An electroject is an electric current which travels around the E region of the Earth's ionosphere. There are three electrojets: above the magnetic equator (the equatorial electrojet), and near the Northern and Southern Polar Circles (the Auroral Electrojets). Electrojets are Hall currents carried primarily by electrons at altitudes from 100 to 150 km. In this region the electron gyro frequency (Larmor frequency) is much greater than the electron-neutral collision frequency. In contrast, the principle E region ions (O2+ and NO+) have gyrofrequencies much lower than the ion-neutral collision frequency.

Kristian Birkeland was the first to suggest that polar electric currents (or auroral electrojets) are connected to a system of filaments (now called "Birkeland currents") that flow along geomagnetic field lines into and away from the polar region.

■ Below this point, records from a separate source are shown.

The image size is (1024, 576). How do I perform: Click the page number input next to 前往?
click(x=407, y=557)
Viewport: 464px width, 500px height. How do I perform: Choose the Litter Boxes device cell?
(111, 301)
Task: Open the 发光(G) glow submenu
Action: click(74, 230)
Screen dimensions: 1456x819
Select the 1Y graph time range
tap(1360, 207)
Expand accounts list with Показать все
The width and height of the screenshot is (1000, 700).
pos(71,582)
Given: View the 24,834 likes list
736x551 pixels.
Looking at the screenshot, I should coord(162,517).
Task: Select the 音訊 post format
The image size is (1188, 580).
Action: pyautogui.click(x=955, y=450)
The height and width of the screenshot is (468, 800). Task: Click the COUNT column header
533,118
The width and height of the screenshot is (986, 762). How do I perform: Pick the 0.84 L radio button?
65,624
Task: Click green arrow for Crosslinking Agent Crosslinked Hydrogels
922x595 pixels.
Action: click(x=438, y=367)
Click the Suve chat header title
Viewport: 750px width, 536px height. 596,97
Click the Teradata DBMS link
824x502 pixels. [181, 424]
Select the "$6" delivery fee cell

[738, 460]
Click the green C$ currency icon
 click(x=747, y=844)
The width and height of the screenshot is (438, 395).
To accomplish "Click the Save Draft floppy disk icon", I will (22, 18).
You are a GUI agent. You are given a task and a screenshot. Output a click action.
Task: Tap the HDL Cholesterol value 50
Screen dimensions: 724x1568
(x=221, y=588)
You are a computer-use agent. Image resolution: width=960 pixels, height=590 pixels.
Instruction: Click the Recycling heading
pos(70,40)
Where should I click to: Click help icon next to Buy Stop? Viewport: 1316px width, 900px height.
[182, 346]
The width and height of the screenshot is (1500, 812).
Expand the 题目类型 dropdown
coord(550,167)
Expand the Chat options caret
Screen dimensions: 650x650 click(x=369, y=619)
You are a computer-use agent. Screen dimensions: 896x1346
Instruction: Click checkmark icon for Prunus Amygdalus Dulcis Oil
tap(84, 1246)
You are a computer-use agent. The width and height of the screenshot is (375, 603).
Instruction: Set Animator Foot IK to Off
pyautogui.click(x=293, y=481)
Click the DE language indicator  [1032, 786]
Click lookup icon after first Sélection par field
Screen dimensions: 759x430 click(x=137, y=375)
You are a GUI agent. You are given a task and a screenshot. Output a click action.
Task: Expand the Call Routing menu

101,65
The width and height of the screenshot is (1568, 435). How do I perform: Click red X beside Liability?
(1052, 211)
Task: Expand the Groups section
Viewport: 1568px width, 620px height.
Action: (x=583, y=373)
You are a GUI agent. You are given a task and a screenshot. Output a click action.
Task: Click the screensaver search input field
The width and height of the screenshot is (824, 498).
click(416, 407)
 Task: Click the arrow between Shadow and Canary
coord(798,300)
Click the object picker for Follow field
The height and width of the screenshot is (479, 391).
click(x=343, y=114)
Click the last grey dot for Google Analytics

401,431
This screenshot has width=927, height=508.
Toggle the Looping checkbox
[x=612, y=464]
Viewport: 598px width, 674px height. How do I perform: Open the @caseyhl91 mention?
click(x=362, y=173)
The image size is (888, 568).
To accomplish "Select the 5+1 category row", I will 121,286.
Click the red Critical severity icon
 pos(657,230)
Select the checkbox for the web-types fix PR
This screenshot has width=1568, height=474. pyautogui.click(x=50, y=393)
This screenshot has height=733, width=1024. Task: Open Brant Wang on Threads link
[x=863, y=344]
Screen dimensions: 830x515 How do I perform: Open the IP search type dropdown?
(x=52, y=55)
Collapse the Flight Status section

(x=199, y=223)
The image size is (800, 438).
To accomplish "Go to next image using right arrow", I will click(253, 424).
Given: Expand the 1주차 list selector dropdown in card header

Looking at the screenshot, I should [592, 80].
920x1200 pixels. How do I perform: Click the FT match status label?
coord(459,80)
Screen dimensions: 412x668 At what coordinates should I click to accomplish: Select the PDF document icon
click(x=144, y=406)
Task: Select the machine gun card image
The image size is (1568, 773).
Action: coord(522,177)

Equatorial Electrojet Edit

The worldwide solar-driven wind results in the so-called Sq (solar quiet) current system in the E region of the Earth's ionosphere (100-130 km altitude). Resulting from this current is an electrostatic field directed E-W (dawn-dusk) in the equatorial day side of the ionosphere. At the magnetic dip equator, where the geomagnetic field is horizontal, this electric field results in an enhanced eastward current flow within ± 3 degrees of the magnetic equator, known as the equatorial electrojet.